» DATA SHOWN:
------------------------------

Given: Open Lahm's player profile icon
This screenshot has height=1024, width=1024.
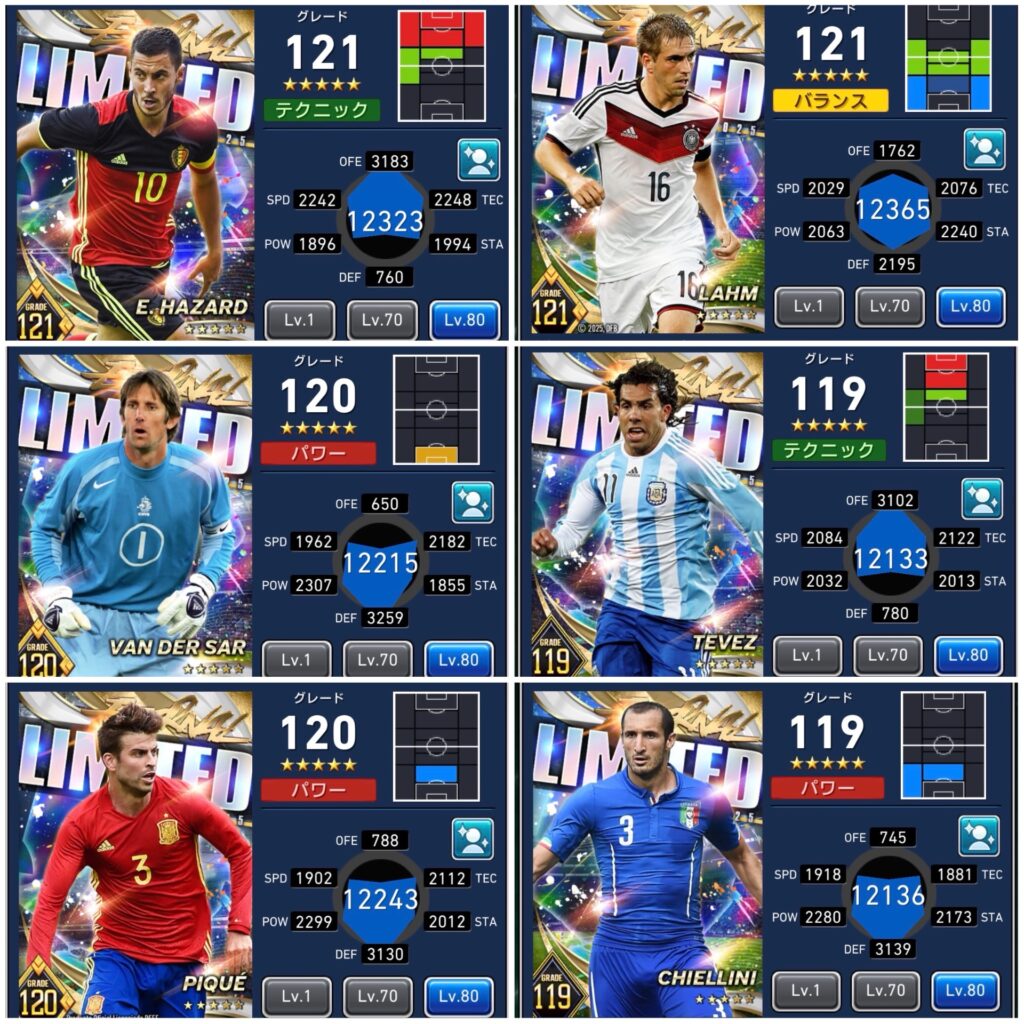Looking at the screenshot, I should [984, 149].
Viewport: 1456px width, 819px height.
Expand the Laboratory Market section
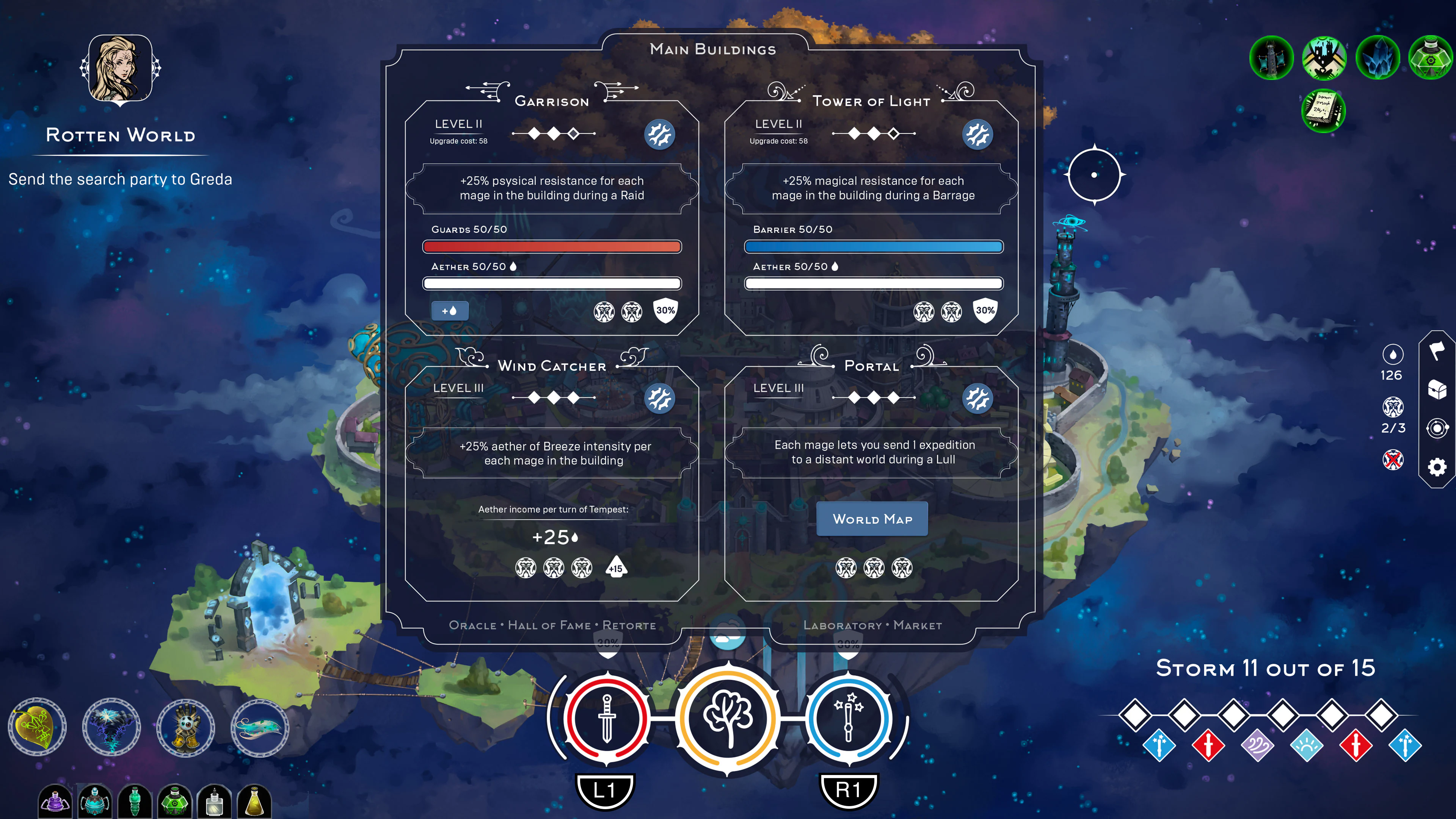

------------------------------

» PROBLEM:
Return every row above word for word, leaving out the pictures.

» SOLUTION FOR THIS TASK:
Given: Open Lahm's player profile icon
This screenshot has height=1024, width=1024.
Looking at the screenshot, I should [984, 149].
Viewport: 1456px width, 819px height.
Expand the Laboratory Market section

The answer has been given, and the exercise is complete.